Tyler Cowen on John Cochrane on liquidity traps
Here’s Tyler discussing John Cochrane’s views on liquidity traps:
But on the liquidity trap, John Cochrane is essentially correct. He has worked through some of the key details, and it’s time to lay that one to rest.
This statement is technically correct, but seems highly misleading to me. I think 99% of readers would assume that Cochrane doesn’t believe in liquidity traps. But in fact he does, and indeed much more so than people like Paul Krugman. Krugman thinks QE might have a modestly expansionary effect, although he doesn’t think it’s very powerful. Cochrane claims it will have no effect at all. You are just swapping one zero interest rate asset for another.
So what was Tyler Cowen so impressed by? Probably this passage in the Cochrane post he links to:
New-Keynesian models produce some stunning predictions of what happens in a “liquidity trap” when interest rates are stuck at zero. They predict a deep recession. They predict that promises work: “forward guidance,” and commitments to keep interest rates low for long periods, with no current action, stimulate the current level of consumption. Fully-expected future inflation is a good thing. Growth is bad. Deliberate destruction of output, capital, and productivity raise GDP. Throw away the bulldozers, let them use shovels. Or, better, spoons. Hurricanes are good. Government spending, even if financed by current taxation, and even if completely wasted, of the digging ditches and filling them up type, can have huge output multipliers.
Even more puzzling, new-Keynesian models predict that all of this gets worse as prices become more flexible. Thus, although price stickiness is the central friction keeping the economy from achieving its optimal output, policies that reduce price stickiness would make matters worse.
In short, every law of economics seems to change sign at the zero bound. If gravity itself changed sign and we all started floating away, it would be no less surprising.
And of course, if you read the New York Times, people like me who have any doubts about all this are morons, evil, corrupt, and paid off by some vast right-wing conspiracy to transfer wealth from the poor to the secret conspiracy of hedge fund billionaires.
Cochrane’s contempt for “liquidity trap economics” is all 100% justified, but not for the reasons he supposes. The real problem is that these models assume the Fed is powerless to impact NGDP and that NGDP shocks matter a lot. Hence you need backdoor solutions. That’s wrong, but you don’t fix the problem by assuming demand shortfalls don’t exist, and thus it doesn’t matter that the Fed can’t control NGDP. You fix the problem by noticing that nominal shortfalls are a huge problem in the real world, but also that the Fed drives NGDP, even when rates are zero. This means that any attempt at fiscal stimulus will simply be offset by less monetary stimulus. That’s the real reason fiscal multipliers are zero.

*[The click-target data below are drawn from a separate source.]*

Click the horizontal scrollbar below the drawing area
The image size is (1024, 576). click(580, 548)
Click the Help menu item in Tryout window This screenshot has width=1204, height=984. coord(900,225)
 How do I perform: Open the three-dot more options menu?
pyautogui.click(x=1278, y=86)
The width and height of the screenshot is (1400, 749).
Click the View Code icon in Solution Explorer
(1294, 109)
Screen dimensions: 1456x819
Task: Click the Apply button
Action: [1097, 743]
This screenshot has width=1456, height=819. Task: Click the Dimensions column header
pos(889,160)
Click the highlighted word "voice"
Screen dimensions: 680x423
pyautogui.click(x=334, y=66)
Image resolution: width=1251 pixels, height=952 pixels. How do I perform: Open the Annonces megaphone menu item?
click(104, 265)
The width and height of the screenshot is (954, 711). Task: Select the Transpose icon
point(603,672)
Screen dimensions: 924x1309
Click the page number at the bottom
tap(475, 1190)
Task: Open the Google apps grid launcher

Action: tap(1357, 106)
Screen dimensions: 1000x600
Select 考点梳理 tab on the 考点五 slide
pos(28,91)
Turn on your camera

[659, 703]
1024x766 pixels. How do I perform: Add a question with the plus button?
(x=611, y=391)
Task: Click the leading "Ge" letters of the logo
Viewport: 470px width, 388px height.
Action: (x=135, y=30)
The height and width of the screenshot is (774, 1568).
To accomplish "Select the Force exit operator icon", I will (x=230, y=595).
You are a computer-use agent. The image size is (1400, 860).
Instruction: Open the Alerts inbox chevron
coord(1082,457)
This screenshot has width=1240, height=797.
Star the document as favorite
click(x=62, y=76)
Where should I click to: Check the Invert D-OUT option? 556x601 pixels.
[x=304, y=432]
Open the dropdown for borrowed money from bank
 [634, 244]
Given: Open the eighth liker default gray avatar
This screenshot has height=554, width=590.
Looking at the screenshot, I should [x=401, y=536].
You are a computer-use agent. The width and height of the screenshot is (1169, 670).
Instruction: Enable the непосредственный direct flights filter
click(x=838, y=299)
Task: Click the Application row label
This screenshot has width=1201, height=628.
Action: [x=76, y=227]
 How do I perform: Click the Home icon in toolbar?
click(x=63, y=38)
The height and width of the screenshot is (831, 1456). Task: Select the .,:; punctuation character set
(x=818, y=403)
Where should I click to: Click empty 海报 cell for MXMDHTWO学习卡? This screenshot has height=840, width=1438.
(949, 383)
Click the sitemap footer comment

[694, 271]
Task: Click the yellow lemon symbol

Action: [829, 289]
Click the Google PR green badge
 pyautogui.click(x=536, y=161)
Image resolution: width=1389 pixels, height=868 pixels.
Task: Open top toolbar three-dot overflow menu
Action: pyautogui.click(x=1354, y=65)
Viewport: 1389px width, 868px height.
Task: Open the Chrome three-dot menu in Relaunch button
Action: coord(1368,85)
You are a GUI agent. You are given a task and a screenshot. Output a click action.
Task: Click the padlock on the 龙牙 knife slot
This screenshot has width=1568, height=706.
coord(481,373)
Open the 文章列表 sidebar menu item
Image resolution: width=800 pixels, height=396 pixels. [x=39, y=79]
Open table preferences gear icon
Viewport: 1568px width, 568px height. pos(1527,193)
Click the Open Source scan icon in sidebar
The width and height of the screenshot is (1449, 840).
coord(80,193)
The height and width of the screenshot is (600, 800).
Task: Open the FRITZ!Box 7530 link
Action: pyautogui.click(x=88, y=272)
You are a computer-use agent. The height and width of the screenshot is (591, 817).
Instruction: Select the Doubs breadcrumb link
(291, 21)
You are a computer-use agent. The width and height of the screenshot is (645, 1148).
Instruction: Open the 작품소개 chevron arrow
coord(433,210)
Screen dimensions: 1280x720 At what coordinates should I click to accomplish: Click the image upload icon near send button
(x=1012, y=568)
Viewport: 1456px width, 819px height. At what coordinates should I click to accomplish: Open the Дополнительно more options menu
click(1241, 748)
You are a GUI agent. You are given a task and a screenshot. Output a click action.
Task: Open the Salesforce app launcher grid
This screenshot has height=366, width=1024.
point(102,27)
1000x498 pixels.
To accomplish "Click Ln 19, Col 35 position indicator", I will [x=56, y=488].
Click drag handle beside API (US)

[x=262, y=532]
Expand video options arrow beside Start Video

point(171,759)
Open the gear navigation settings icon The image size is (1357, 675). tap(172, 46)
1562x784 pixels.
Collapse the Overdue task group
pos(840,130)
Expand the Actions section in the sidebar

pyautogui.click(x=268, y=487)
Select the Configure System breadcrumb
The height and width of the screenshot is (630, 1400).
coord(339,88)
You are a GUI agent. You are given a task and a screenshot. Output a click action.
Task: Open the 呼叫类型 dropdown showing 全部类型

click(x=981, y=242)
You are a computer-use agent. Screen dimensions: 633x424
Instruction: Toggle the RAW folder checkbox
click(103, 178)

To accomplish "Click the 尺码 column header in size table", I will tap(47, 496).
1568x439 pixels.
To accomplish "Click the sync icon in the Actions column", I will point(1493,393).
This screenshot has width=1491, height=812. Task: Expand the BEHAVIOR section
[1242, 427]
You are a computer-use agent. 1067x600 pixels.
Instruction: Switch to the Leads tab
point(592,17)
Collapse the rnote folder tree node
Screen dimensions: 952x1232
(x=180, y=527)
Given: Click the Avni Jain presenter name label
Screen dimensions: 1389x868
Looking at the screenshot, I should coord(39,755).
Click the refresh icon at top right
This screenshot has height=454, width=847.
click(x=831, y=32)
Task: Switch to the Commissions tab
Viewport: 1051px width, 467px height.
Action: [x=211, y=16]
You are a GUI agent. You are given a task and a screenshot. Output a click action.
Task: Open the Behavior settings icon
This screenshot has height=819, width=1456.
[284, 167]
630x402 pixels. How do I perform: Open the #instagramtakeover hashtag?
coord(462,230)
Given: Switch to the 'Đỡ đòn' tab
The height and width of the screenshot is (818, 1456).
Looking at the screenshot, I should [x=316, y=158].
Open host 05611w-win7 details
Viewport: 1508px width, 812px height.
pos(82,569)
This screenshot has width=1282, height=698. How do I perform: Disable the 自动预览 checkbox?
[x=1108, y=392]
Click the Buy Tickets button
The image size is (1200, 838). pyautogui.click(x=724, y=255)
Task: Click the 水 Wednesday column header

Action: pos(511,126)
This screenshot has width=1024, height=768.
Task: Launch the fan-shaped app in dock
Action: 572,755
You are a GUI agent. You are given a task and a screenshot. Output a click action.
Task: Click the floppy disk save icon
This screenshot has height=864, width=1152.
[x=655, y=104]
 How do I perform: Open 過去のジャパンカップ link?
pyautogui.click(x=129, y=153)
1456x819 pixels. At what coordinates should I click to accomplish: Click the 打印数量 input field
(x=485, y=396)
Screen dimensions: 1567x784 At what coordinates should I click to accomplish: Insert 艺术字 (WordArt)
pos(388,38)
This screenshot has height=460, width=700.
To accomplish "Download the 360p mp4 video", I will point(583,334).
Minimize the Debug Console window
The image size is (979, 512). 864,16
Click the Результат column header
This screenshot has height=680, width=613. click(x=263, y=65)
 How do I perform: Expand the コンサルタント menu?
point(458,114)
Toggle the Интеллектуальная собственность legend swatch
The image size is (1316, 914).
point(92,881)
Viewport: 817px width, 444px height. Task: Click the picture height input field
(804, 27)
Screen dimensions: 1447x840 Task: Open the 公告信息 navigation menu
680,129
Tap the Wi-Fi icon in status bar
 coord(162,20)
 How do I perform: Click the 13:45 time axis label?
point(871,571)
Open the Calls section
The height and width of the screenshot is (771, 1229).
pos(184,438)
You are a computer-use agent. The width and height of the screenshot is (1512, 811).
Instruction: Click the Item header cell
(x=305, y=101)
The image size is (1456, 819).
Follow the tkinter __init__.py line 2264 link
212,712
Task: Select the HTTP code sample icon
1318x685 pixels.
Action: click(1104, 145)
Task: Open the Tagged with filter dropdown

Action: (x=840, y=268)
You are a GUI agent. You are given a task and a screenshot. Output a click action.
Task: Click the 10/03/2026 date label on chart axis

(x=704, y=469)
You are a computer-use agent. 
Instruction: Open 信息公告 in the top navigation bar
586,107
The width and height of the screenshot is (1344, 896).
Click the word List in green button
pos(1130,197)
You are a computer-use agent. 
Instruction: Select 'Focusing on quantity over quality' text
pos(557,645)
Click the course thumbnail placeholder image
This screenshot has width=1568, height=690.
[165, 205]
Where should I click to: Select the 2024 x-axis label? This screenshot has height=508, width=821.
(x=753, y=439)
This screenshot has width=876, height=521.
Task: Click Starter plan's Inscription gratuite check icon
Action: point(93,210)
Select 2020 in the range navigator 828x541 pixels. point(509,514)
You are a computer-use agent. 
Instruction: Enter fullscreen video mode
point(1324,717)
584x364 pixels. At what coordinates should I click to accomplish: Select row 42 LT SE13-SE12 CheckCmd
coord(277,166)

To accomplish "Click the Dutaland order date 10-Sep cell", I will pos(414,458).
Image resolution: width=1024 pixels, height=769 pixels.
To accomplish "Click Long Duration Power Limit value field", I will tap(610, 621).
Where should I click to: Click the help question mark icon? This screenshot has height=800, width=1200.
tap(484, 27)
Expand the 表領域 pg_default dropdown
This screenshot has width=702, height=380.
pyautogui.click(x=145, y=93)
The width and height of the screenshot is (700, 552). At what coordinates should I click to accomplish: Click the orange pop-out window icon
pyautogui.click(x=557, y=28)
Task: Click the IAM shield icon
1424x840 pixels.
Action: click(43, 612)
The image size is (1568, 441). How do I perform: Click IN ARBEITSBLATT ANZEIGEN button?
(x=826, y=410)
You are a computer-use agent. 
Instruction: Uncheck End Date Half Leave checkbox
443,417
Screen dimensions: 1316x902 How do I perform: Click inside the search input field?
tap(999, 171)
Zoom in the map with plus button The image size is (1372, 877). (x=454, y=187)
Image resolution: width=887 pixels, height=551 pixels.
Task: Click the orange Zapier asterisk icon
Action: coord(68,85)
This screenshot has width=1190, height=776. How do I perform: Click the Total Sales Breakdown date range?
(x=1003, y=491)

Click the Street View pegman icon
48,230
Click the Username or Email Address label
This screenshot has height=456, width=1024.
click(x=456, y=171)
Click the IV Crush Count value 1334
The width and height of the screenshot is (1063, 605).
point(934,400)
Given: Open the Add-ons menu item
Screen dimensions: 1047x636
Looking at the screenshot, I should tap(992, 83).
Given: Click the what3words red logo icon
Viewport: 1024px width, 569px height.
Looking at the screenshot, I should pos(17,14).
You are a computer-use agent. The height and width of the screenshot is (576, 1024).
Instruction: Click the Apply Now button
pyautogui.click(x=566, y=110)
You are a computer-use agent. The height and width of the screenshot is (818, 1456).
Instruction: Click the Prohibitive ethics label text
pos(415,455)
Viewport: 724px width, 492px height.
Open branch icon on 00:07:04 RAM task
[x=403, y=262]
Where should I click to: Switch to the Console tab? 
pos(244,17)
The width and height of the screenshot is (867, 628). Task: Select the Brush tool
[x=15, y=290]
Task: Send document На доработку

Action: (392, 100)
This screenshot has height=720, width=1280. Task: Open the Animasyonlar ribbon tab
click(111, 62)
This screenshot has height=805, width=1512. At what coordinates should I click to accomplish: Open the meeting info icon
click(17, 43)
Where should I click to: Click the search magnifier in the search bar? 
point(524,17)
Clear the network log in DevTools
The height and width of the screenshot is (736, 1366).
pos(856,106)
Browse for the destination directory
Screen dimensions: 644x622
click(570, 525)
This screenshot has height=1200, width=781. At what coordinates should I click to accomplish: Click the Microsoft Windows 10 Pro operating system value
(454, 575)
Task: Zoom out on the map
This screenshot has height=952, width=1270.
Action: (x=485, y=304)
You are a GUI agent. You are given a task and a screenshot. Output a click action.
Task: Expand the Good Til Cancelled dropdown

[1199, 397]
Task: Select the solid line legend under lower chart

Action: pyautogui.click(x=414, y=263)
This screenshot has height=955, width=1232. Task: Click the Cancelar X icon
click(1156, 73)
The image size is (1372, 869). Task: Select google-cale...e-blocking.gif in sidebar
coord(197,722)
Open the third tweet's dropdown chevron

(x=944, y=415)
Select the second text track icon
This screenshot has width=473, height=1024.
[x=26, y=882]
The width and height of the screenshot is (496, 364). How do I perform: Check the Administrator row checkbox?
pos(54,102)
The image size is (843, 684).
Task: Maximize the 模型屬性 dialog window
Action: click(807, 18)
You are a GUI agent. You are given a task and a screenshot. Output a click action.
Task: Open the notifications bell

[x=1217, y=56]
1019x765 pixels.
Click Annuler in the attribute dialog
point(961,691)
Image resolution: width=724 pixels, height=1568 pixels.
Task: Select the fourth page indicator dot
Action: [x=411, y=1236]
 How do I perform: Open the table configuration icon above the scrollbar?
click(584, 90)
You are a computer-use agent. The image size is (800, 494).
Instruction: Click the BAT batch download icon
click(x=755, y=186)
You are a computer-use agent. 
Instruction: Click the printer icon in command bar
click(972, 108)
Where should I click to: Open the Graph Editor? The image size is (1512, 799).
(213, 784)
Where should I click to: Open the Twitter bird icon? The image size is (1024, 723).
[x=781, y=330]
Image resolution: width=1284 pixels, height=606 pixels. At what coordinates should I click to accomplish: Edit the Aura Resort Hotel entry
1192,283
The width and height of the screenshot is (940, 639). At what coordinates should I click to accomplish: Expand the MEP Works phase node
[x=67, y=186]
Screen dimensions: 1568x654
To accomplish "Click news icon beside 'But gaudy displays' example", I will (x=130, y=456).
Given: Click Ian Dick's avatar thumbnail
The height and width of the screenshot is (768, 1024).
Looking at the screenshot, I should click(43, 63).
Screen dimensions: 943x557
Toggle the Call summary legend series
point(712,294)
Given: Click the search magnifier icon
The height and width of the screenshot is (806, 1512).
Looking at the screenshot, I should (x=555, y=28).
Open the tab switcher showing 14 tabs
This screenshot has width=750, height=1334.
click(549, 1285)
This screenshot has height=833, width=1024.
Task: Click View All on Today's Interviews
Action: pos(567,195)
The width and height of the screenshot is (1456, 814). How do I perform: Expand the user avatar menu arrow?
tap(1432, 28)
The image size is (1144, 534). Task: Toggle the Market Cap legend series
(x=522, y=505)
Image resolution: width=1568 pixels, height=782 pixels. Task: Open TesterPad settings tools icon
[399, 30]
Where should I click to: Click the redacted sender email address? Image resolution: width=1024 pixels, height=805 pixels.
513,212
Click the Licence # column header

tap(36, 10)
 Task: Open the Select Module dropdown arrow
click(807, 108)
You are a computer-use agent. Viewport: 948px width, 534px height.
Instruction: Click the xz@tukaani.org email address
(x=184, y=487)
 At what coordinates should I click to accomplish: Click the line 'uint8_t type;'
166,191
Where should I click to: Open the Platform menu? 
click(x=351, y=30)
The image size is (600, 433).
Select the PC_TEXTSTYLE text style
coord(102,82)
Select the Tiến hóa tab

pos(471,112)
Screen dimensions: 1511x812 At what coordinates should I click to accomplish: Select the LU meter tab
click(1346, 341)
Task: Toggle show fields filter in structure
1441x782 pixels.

PS. I agree with almost all of the complaints in the Cochrane quotation. However, if instead of “keep interest rates low for long periods,” Cochrane had said “keep interest rates low until NGDP returns to the pre-2008 trend line,” then I would have strongly disagreed. The Japanese have showed that long periods of low rates don’t necessary work, but forward guidance in the form of something like a higher inflation or NGDP target certainly does work.